-- BEGIN THE RECORDS --

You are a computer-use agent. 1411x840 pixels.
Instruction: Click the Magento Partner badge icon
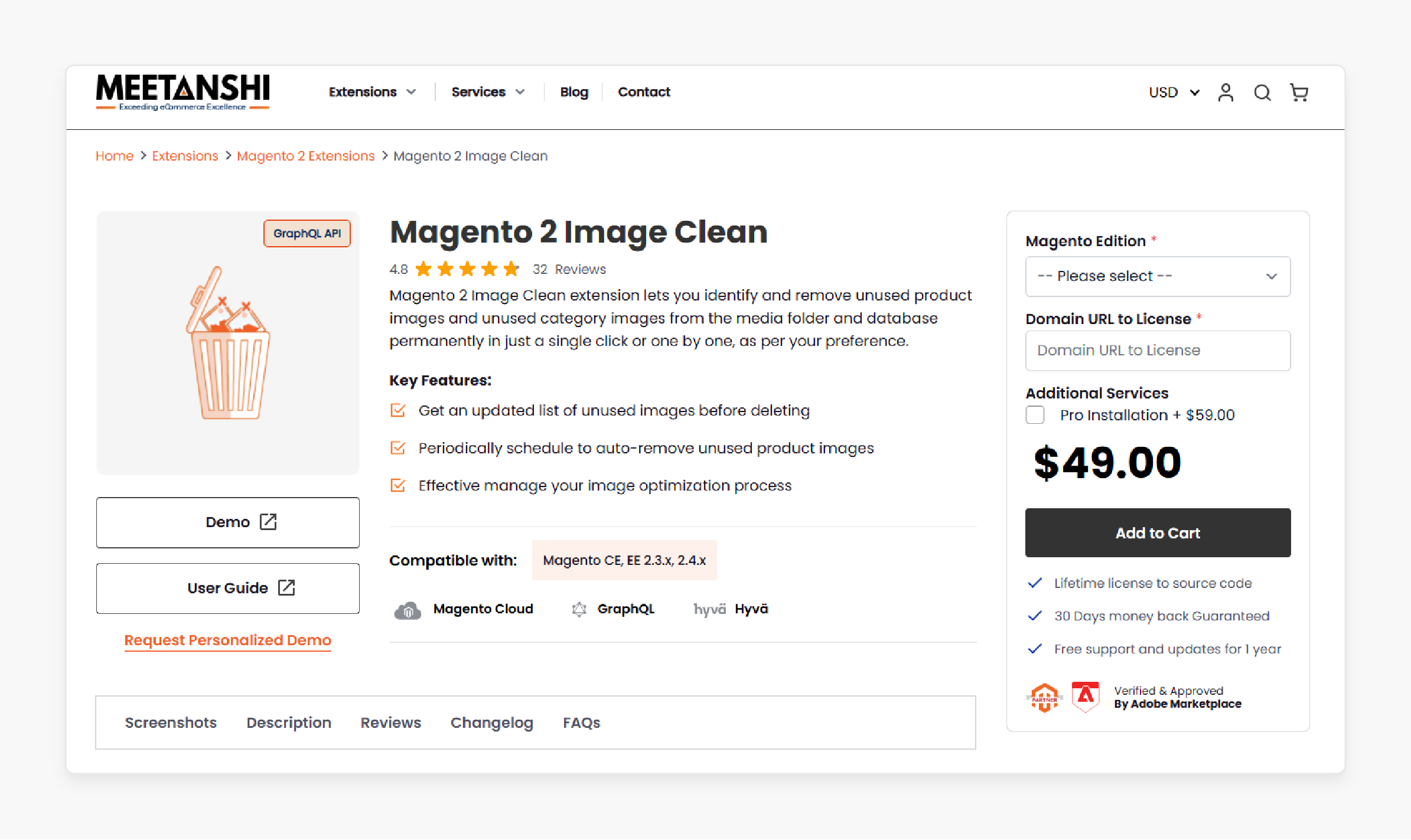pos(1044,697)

-- END THE RECORDS --
-- BEGIN THE RECORDS --

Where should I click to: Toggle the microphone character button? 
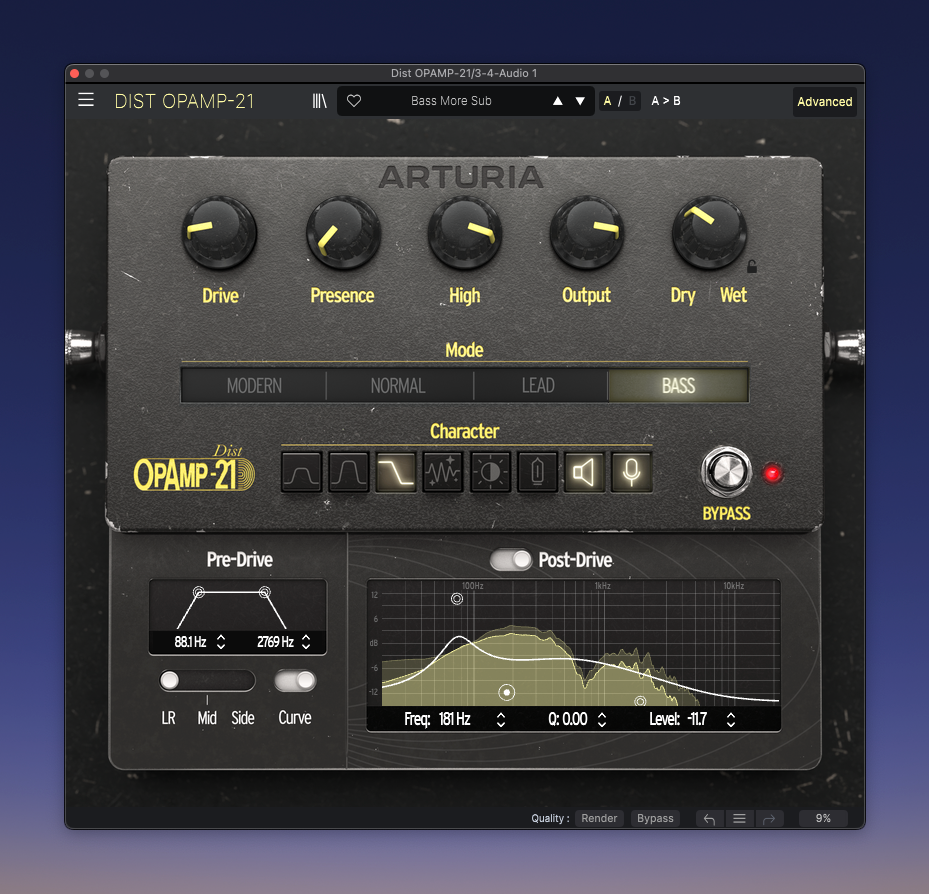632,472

-- END THE RECORDS --

[STATED TASK]:
Reproduce the lines from the one with "You are a computer-use" up to and including the one with "pos(1044,697)", swapping "badge icon" for "logo" and changing nothing else. Leave the pictures out.

[SOLUTION TO THIS PROBLEM]:
You are a computer-use agent. 1411x840 pixels.
Instruction: Click the Magento Partner logo
pos(1044,697)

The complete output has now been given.